I’ve been considering fast poker hand evaluation in Python. It occurred to me that one way to speed the process up would be to represent all the card faces and suits as prime numbers and multiply them together to represent the hands. To whit:

class PokerCard:
    faces = '23456789TJQKA'
    suits = 'cdhs'
    facePrimes = [11, 13, 17, 19, 23, 29, 31, 37, 41, 43, 53, 59, 61]
    suitPrimes = [2, 3, 5, 7]


    def HashVal(self):
      return PokerCard.facePrimes[self.cardFace] * PokerCard.suitPrimes[self.cardSuit]

This would give each hand a numeric value that, through modulo could tell me how many kings are in the hand or how many hearts. For example, any hand with five or more clubs in it would divide evenly by 2^5; any hand with four kings would divide evenly by 59^4, etc.

The problem is that a seven-card hand like AcAdAhAsKdKhKs has a hash value of approximately 62.7 quadrillion, which would take considerably more than 32 bits to represent internally. Is there a way to store such large numbers in Python that will allow me to perform arithmetic operations on it?

Asked By: Yes – that Jake.



Python supports arbitrarily large integers naturally:

In [1]: 59**3*61**4*2*3*5*7*3*5*7
Out[1]: 62702371781194950

In [2]: _ % 61**4
Out[2]: 0
Answered By: Autoplectic

Python supports a “bignum” integer type which can work with arbitrarily large numbers. In Python 2.5+, this type is called long and is separate from the int type, but the interpreter will automatically use whichever is more appropriate. In Python 3.0+, the int type has been dropped completely.

That’s just an implementation detail, though — as long as you have version 2.5 or better, just perform standard math operations and any number which exceeds the boundaries of 32-bit math will be automatically (and transparently) converted to a bignum.

You can find all the gory details in PEP 0237.

Answered By: Ben Blank

You could do this for the fun of it, but other than that it’s not a good idea. It would not speed up anything I can think of.

  • Getting the cards in a hand will be an integer factoring operation which is much more expensive than just accessing an array.

  • Adding cards would be multiplication, and removing cards division, both of large multi-word numbers, which are more expensive operations than adding or removing elements from lists.

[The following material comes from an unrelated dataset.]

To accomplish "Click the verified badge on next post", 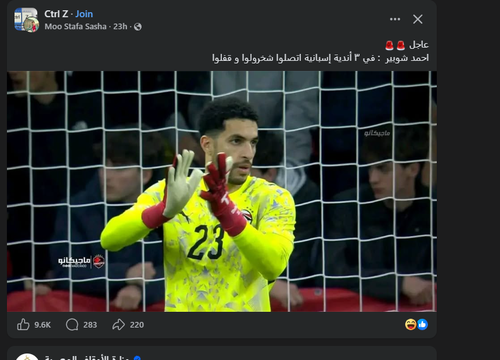I will click(137, 358).
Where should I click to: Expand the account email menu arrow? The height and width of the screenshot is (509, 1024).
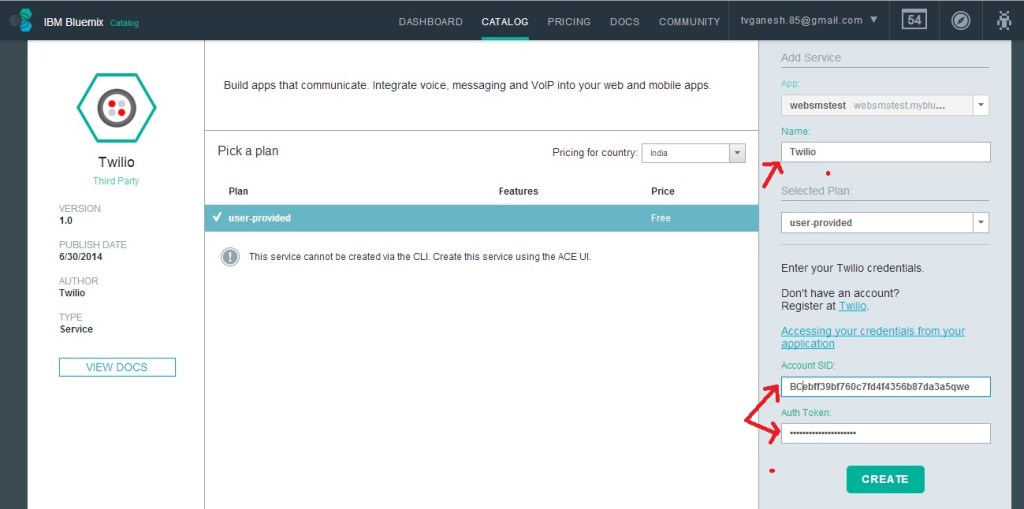[x=874, y=20]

  • The actual numeric value of a hand will tell you nothing. You will need to factor the primes and follow the Poker rules to compare two hands. h1 < h2 for such hands means nothing.

Answered By: Tom

Python supports arbitrarily large integers naturally:


>>> 10**1000

You could even get, for example, a huge integer value, fib(4000000).

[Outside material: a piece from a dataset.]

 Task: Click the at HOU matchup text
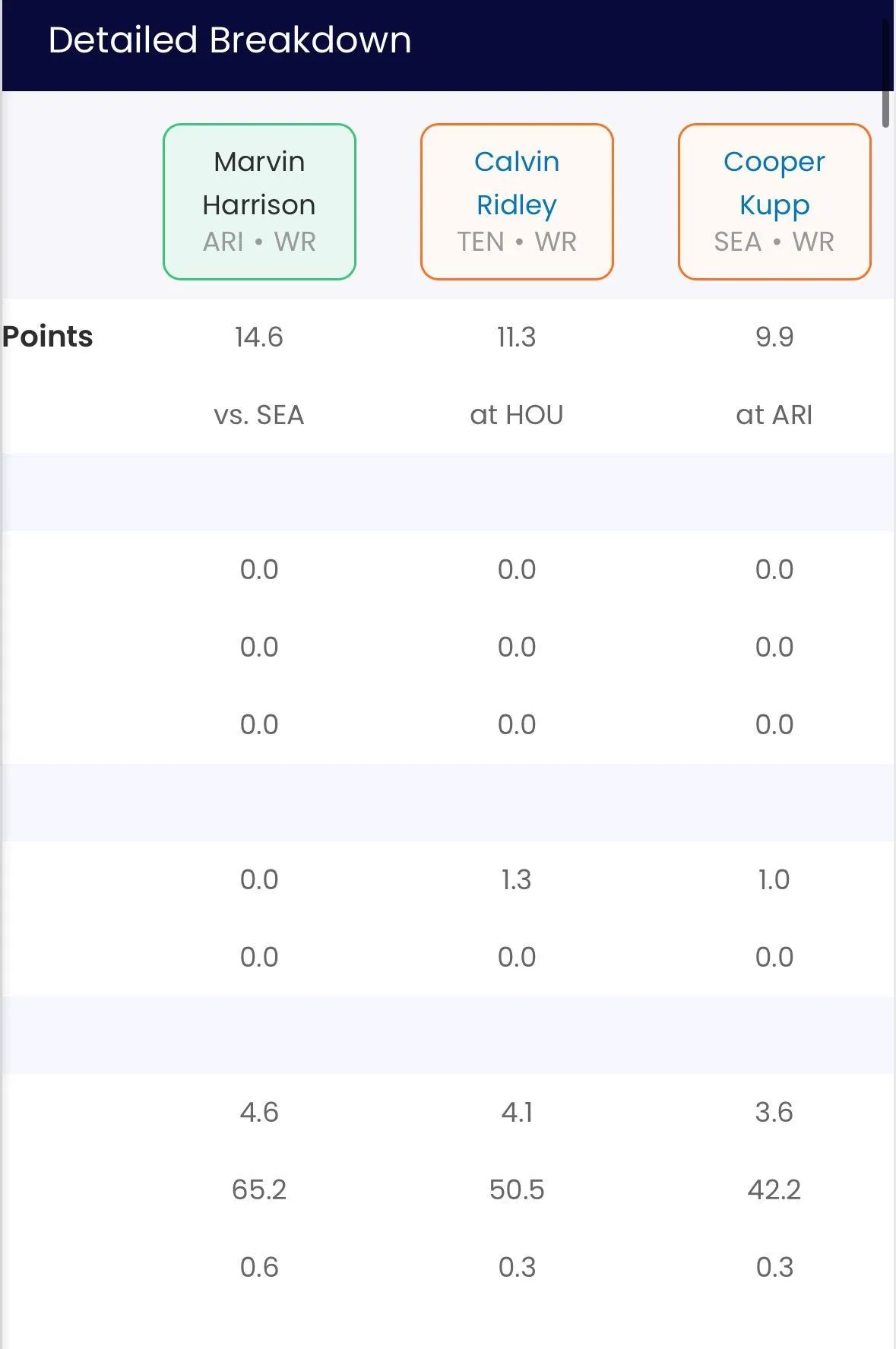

But still it does not (for now) supports an arbitrarily large float!!

If you need one big, large, float then check up on the decimal Module. There are examples of use on this site: OverflowError: (34, 'Result too large')

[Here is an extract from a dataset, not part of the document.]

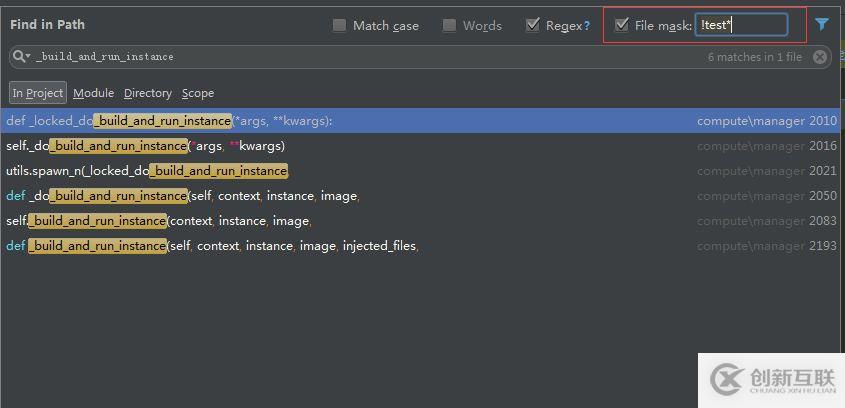Select result def _locked_do_build_and_run_instance line 2010
Image resolution: width=845 pixels, height=408 pixels.
click(x=300, y=121)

Another reference: 9.4. decimal — Decimal fixed point and floating point arithmetic

You can even using the gmpy module if you need a speed-up (which is likely to be of your interest): Handling big numbers in code

Another reference: gmpy (Google Code. Read-only)

Answered By: Nuno Aniceto

The Python interpreter will handle it for you. You just have to do your operations (+, -, *, /), and it will work as normal.

The int value is unlimited.

Be careful when doing division. By default, the quotient is turned into float, but float does not support such large numbers. If you get an error message saying float does not support such large numbers, then it means the quotient is too large to be stored in float you’ll have to use floor division (//).

It ignores any decimal that comes after the decimal point, this way, the result will be int, so you can have a large number result.


Answered By: hedy

Why would you ever want to do this? If you insist on storing the hand as a single encoded value instead of a dict or list use a bit-string instead of the product of primes. Multiplication and prime number factorization is slow.

Encode each card as a power of 2 (1, 2, 4, 8, 16, etc.). You can add a card with hand |= hand. You can check for a card with if hand & card > 0.